## JOB
Can you copy out, word for word, the lines of the records that start with the line containing "Where should I click to: Confirm" and go on through the line containing "[x=144, y=66]"?

Entries for finding text and elements
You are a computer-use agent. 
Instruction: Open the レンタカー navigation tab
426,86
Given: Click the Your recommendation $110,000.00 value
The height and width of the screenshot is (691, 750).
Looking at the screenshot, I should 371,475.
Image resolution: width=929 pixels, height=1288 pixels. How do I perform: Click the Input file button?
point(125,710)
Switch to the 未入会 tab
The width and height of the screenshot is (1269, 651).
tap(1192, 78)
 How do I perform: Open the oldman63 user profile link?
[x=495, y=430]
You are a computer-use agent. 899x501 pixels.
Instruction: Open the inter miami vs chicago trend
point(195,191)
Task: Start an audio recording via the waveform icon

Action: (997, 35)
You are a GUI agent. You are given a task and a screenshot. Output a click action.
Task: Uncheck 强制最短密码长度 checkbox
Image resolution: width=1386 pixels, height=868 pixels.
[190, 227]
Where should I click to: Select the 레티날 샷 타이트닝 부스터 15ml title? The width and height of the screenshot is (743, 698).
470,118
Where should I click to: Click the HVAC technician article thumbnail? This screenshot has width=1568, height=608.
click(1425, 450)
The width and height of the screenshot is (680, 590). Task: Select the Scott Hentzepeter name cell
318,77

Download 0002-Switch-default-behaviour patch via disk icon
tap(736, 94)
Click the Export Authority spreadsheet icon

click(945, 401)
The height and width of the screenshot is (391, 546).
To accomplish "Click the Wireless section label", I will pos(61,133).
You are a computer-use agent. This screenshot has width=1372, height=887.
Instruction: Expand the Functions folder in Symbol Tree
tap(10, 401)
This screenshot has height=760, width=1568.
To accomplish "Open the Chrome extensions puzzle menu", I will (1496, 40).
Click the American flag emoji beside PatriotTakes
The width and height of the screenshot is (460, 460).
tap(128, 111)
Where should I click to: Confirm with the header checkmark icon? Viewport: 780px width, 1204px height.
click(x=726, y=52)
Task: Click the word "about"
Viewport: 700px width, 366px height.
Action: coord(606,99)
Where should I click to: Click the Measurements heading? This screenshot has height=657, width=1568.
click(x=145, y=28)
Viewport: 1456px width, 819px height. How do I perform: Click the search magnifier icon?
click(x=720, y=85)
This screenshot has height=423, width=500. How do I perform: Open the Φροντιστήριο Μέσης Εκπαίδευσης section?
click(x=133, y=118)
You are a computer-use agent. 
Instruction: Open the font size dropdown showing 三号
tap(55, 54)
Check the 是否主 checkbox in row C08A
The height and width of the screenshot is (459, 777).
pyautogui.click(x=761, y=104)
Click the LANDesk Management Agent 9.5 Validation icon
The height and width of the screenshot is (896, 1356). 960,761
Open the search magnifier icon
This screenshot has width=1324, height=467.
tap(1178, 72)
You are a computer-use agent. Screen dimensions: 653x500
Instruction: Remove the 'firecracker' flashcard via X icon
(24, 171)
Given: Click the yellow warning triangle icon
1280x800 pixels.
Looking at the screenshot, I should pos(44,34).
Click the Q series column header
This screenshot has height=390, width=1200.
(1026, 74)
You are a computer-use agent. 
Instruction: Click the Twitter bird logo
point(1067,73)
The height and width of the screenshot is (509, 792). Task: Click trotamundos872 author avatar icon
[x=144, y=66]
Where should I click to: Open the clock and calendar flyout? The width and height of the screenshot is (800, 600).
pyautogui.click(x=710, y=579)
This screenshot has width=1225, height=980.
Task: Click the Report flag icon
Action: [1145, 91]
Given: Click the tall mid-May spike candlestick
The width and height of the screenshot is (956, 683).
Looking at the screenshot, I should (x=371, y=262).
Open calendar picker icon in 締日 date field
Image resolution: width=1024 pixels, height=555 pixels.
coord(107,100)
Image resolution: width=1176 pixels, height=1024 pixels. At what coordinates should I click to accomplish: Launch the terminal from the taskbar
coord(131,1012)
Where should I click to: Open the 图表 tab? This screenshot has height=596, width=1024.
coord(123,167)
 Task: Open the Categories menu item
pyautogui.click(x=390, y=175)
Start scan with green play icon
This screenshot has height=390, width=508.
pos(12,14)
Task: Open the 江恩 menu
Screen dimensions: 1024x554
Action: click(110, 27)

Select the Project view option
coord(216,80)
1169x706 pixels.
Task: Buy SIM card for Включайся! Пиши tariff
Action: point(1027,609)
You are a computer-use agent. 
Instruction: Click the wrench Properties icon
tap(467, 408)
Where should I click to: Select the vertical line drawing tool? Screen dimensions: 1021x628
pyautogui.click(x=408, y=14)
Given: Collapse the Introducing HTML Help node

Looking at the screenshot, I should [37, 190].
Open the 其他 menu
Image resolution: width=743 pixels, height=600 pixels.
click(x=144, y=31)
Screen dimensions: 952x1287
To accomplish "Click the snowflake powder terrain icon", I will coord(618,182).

## FINISHED EXERCISE
Where should I click to: Confirm with the header checkmark icon? Viewport: 780px width, 1204px height.
click(x=726, y=52)
Task: Click the word "about"
Viewport: 700px width, 366px height.
Action: coord(606,99)
Where should I click to: Click the Measurements heading? This screenshot has height=657, width=1568.
click(x=145, y=28)
Viewport: 1456px width, 819px height. How do I perform: Click the search magnifier icon?
click(x=720, y=85)
This screenshot has height=423, width=500. How do I perform: Open the Φροντιστήριο Μέσης Εκπαίδευσης section?
click(x=133, y=118)
You are a computer-use agent. 
Instruction: Open the font size dropdown showing 三号
tap(55, 54)
Check the 是否主 checkbox in row C08A
The height and width of the screenshot is (459, 777).
pyautogui.click(x=761, y=104)
Click the LANDesk Management Agent 9.5 Validation icon
The height and width of the screenshot is (896, 1356). 960,761
Open the search magnifier icon
This screenshot has width=1324, height=467.
tap(1178, 72)
You are a computer-use agent. Screen dimensions: 653x500
Instruction: Remove the 'firecracker' flashcard via X icon
(24, 171)
Given: Click the yellow warning triangle icon
1280x800 pixels.
Looking at the screenshot, I should pos(44,34).
Click the Q series column header
This screenshot has height=390, width=1200.
(1026, 74)
You are a computer-use agent. 
Instruction: Click the Twitter bird logo
point(1067,73)
The height and width of the screenshot is (509, 792). Task: Click trotamundos872 author avatar icon
[x=144, y=66]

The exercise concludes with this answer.